Parece una tontería
Pasar a la acción
De vez en cuando merece la pena detenerse a escribir una necrológica sin la comparecencia apremiante de la muerte
Un amigo acudió al hospital de su ciudad hace algunas semanas. Nada grave, creo. En realidad, ni le pregunté. Me olvidé. Al salir de su consulta distinguió a un célebre personaje deambulando por un pasillo del edificio. Iba solo y desmejorado. Le dio mala espina. El personaje tiene más de 80 años y esa mañana, al verlo, consideró que le pesaban la edad, la vida, la bola del mundo que parecía llevar sobre la cabeza. Miraba mucho el suelo, arrastraba los pies y portaba una carpeta. Mi amigo debió de deducir que se trataba de síntomas preocupantes, sobre todo por la carpeta. Seguro que suspiraría, periodista como es, por meter las narices en los papeles que el personaje llevaba dentro.
Esa misma mañana decidió que había que mover ficha. Hizo algunas llamadas. Tardó muy poco en averiguar que el personaje se encontraba delicado de salud, tal y como había sospechado. Bien es cierto que casi nadie está en su mejor momento cuando rebasa los 80. Con estos elementos, mi amigo y sus jefes consideraron que había que ponerse a escribir el mejor obituario posible. El personaje merecía algo más que esos textos de trámite que escribes en un par de horas, agónicamente, como si intentases emerger de una pared que ladrillos que se te ha venido encima.
Me hizo recordar a Stephen Spender. El poeta británico pasaba unos días en casa de Wystan Auden cuando este recibió un encargo del «Times» para escribir la necrológica de Spender. El trabajo le produjo desconcierto y esa noche durmió regular. Por la mañana, le reveló a su amigo el recado que tenía por delante. «¿Hay alguna cosa en la que te gustaría que pusiese énfasis?», le preguntó con desenfado. Spender se encogió de hombros. Bastante tenía con callar que él ya había escrito la necrológica de Auden por encargo del mismo periódico.
De vez en cuando merece la pena detenerse a documentar y escribir una necrológica en esas condiciones, sin la comparecencia apremiante de la muerte. En 2017, por ejemplo, yo decidí adelantar el obituario de Joan Didion. Me llevó seis meses leer y releer sus principales libros, así como algunos títulos de otros autores que trataban su vida y su obra. Después, escribí con la tranquilidad de no tener prisa, solo ganas, y sin pensar en el número de palabras, que al final rebasarían las tres mil. Cuando acabé, lo guardé y me olvidé de él. De vez en cuando, lo revisaba, para incorporar pequeños detalles. Pasaron más de cuatro años hasta que se publicó. Bien pude haber muerto yo antes que Didion.
Mi amigo se puso manos a la obra, y el texto estuvo terminado en unos pocos días. Quedó bastante satisfecho con el resultado, y el texto engrosó una especie de limbo, a la espera de que el futuro adquiera algún tipo de forma presente. Transcurrieron otros dos días, y entonces llegaron malísimas noticias de casa del personaje. Las peores. Acababa de fallecer su mujer, otro personaje célebre, también de 80 y pico años, del que mi amigo no tuvo más remedio que escribir un obituario de urgencia, en un par de horas.

____________________

§ INSTRUCCIONES
a. Reproduzca literalmente el fragmento del texto sobre las necrológicas comprendido entre "Esa misma mañana" y "ha venido encima.", ambos incluidos.
b. Enumere todas las personas que aparecen mencionadas por su nombre en el texto sobre las necrológicas.
Responda basándose únicamente en el texto.

____________________

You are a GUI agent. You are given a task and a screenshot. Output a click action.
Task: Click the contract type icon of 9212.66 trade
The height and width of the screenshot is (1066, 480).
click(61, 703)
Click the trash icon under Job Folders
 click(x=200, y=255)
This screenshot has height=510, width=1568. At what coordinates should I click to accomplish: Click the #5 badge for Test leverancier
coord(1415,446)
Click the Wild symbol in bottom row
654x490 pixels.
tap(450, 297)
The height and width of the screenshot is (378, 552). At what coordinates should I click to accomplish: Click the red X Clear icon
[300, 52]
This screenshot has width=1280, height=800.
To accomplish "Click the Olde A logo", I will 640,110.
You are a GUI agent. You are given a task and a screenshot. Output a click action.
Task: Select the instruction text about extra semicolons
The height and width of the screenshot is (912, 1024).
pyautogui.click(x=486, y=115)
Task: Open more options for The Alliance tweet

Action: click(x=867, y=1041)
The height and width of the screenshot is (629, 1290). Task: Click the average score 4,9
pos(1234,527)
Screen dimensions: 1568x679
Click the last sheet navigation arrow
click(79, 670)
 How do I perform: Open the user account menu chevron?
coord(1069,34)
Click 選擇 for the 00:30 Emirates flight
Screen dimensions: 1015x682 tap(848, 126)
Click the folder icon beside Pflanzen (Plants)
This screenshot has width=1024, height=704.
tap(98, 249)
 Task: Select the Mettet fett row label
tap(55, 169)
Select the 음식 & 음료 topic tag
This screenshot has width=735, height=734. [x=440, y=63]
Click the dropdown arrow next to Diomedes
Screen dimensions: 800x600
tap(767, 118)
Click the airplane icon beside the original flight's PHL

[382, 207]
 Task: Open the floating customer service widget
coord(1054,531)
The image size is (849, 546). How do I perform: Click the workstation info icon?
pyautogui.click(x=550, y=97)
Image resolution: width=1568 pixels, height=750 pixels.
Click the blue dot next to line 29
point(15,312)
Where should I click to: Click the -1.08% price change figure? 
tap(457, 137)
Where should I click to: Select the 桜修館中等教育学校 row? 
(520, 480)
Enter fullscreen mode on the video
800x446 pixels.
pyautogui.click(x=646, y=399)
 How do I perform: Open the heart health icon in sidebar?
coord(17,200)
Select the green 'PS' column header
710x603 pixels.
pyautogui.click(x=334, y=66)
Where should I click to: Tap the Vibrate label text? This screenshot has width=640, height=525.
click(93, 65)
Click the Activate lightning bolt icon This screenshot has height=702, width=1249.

____________________

§ RESPUESTAS
a.
Esa misma mañana decidió que había que mover ficha. Hizo algunas llamadas. Tardó muy poco en averiguar que el personaje se encontraba delicado de salud, tal y como había sospechado. Bien es cierto que casi nadie está en su mejor momento cuando rebasa los 80. Con estos elementos, mi amigo y sus jefes consideraron que había que ponerse a escribir el mejor obituario posible. El personaje merecía algo más que esos textos de trámite que escribes en un par de horas, agónicamente, como si intentases emerger de una pared que ladrillos que se te ha venido encima.

b. Stephen Spender, Wystan Auden y Joan Didion.